Exercise goal ▸
The full set of entries is to be returned word for word.

------ Records for this exercise

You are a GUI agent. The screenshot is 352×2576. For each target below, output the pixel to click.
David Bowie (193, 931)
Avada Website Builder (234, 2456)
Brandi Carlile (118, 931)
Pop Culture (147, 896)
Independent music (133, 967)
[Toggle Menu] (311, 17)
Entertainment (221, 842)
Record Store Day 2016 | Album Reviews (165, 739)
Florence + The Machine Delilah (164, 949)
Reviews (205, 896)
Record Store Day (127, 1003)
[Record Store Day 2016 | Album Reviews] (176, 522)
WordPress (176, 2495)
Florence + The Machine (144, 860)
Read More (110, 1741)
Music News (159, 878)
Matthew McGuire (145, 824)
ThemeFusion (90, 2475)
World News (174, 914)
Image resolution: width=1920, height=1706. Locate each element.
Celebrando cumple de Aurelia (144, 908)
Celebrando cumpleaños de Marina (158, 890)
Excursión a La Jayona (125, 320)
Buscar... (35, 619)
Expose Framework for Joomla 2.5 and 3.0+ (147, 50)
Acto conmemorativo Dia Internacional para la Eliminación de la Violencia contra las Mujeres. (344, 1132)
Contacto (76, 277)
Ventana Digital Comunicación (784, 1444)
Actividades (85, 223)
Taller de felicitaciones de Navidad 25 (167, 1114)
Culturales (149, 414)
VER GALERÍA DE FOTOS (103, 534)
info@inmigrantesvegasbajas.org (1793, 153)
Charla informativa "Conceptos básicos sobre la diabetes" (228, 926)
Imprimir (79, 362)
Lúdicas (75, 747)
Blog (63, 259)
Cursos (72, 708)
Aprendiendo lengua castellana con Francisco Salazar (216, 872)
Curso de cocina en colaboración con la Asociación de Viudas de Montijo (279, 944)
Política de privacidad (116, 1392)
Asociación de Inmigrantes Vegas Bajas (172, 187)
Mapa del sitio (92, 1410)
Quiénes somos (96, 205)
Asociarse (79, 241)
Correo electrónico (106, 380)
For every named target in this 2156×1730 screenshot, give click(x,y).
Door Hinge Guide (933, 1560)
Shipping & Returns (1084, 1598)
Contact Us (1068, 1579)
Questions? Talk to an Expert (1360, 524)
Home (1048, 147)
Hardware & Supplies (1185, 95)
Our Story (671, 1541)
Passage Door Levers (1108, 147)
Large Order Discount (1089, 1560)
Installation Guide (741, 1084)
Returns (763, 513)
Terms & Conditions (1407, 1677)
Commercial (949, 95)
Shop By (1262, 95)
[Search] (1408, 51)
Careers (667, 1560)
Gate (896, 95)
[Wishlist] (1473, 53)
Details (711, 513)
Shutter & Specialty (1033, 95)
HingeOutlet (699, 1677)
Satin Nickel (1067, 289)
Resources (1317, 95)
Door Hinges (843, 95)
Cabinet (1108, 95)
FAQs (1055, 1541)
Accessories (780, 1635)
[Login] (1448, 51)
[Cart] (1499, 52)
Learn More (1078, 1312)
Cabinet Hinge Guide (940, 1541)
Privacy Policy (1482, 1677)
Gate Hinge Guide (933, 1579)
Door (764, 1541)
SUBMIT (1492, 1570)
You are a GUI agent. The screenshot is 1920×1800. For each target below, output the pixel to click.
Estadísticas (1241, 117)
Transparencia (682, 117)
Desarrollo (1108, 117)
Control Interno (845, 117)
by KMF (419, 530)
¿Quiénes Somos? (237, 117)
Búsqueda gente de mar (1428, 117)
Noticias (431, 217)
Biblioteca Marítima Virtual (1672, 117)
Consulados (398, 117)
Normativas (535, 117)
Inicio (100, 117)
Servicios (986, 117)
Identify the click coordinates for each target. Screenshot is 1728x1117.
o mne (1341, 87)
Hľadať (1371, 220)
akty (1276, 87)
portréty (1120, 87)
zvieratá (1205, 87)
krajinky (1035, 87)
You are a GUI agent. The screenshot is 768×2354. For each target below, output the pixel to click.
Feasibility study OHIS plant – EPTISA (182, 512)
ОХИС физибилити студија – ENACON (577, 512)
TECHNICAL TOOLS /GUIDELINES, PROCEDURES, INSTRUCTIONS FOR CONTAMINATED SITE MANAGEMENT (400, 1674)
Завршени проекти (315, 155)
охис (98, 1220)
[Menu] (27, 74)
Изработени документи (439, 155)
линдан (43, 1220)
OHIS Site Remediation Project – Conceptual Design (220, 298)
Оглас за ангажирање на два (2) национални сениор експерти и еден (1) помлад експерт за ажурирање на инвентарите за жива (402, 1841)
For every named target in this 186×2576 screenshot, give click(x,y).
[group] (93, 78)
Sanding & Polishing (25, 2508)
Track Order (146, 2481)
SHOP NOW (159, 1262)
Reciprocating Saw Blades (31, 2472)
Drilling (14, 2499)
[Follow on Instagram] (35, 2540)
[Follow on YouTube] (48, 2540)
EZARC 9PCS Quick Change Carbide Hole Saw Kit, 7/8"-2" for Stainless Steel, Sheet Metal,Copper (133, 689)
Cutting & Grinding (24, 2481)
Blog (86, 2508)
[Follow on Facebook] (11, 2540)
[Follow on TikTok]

------------

Exercise result ▸
You are a GUI agent. The screenshot is 352×2576. For each target below, output the pixel to click.
David Bowie (193, 931)
Avada Website Builder (234, 2456)
Brandi Carlile (118, 931)
Pop Culture (147, 896)
Independent music (133, 967)
[Toggle Menu] (311, 17)
Entertainment (221, 842)
Record Store Day 2016 | Album Reviews (165, 739)
Florence + The Machine Delilah (164, 949)
Reviews (205, 896)
Record Store Day (127, 1003)
[Record Store Day 2016 | Album Reviews] (176, 522)
WordPress (176, 2495)
Florence + The Machine (144, 860)
Read More (110, 1741)
Music News (159, 878)
Matthew McGuire (145, 824)
ThemeFusion (90, 2475)
World News (174, 914)
Image resolution: width=1920, height=1706. Locate each element.
Celebrando cumple de Aurelia (144, 908)
Celebrando cumpleaños de Marina (158, 890)
Excursión a La Jayona (125, 320)
Buscar... (35, 619)
Expose Framework for Joomla 2.5 and 3.0+ (147, 50)
Acto conmemorativo Dia Internacional para la Eliminación de la Violencia contra las Mujeres. (344, 1132)
Contacto (76, 277)
Ventana Digital Comunicación (784, 1444)
Actividades (85, 223)
Taller de felicitaciones de Navidad 25 (167, 1114)
Culturales (149, 414)
VER GALERÍA DE FOTOS (103, 534)
info@inmigrantesvegasbajas.org (1793, 153)
Charla informativa "Conceptos básicos sobre la diabetes" (228, 926)
Imprimir (79, 362)
Lúdicas (75, 747)
Blog (63, 259)
Cursos (72, 708)
Aprendiendo lengua castellana con Francisco Salazar (216, 872)
Curso de cocina en colaboración con la Asociación de Viudas de Montijo (279, 944)
Política de privacidad (116, 1392)
Asociación de Inmigrantes Vegas Bajas (172, 187)
Mapa del sitio (92, 1410)
Quiénes somos (96, 205)
Asociarse (79, 241)
Correo electrónico (106, 380)
For every named target in this 2156×1730 screenshot, give click(x,y).
Door Hinge Guide (933, 1560)
Shipping & Returns (1084, 1598)
Contact Us (1068, 1579)
Questions? Talk to an Expert (1360, 524)
Home (1048, 147)
Hardware & Supplies (1185, 95)
Our Story (671, 1541)
Passage Door Levers (1108, 147)
Large Order Discount (1089, 1560)
Installation Guide (741, 1084)
Returns (763, 513)
Terms & Conditions (1407, 1677)
Commercial (949, 95)
Shop By (1262, 95)
[Search] (1408, 51)
Careers (667, 1560)
Gate (896, 95)
[Wishlist] (1473, 53)
Details (711, 513)
Shutter & Specialty (1033, 95)
HingeOutlet (699, 1677)
Satin Nickel (1067, 289)
Resources (1317, 95)
Door Hinges (843, 95)
Cabinet (1108, 95)
FAQs (1055, 1541)
Accessories (780, 1635)
[Login] (1448, 51)
[Cart] (1499, 52)
Learn More (1078, 1312)
Cabinet Hinge Guide (940, 1541)
Privacy Policy (1482, 1677)
Gate Hinge Guide (933, 1579)
Door (764, 1541)
SUBMIT (1492, 1570)
You are a GUI agent. The screenshot is 1920×1800. For each target below, output the pixel to click.
Estadísticas (1241, 117)
Transparencia (682, 117)
Desarrollo (1108, 117)
Control Interno (845, 117)
by KMF (419, 530)
¿Quiénes Somos? (237, 117)
Búsqueda gente de mar (1428, 117)
Noticias (431, 217)
Biblioteca Marítima Virtual (1672, 117)
Consulados (398, 117)
Normativas (535, 117)
Inicio (100, 117)
Servicios (986, 117)
Identify the click coordinates for each target. Screenshot is 1728x1117.
o mne (1341, 87)
Hľadať (1371, 220)
akty (1276, 87)
portréty (1120, 87)
zvieratá (1205, 87)
krajinky (1035, 87)
You are a GUI agent. The screenshot is 768×2354. For each target below, output the pixel to click.
Feasibility study OHIS plant – EPTISA (182, 512)
ОХИС физибилити студија – ENACON (577, 512)
TECHNICAL TOOLS /GUIDELINES, PROCEDURES, INSTRUCTIONS FOR CONTAMINATED SITE MANAGEMENT (400, 1674)
Завршени проекти (315, 155)
охис (98, 1220)
[Menu] (27, 74)
Изработени документи (439, 155)
линдан (43, 1220)
OHIS Site Remediation Project – Conceptual Design (220, 298)
Оглас за ангажирање на два (2) национални сениор експерти и еден (1) помлад експерт за ажурирање на инвентарите за жива (402, 1841)
For every named target in this 186×2576 screenshot, give click(x,y).
[group] (93, 78)
Sanding & Polishing (25, 2508)
Track Order (146, 2481)
SHOP NOW (159, 1262)
Reciprocating Saw Blades (31, 2472)
Drilling (14, 2499)
[Follow on Instagram] (35, 2540)
[Follow on YouTube] (48, 2540)
EZARC 9PCS Quick Change Carbide Hole Saw Kit, 7/8"-2" for Stainless Steel, Sheet Metal,Copper (133, 689)
Cutting & Grinding (24, 2481)
Blog (86, 2508)
[Follow on Facebook] (11, 2540)
[Follow on TikTok]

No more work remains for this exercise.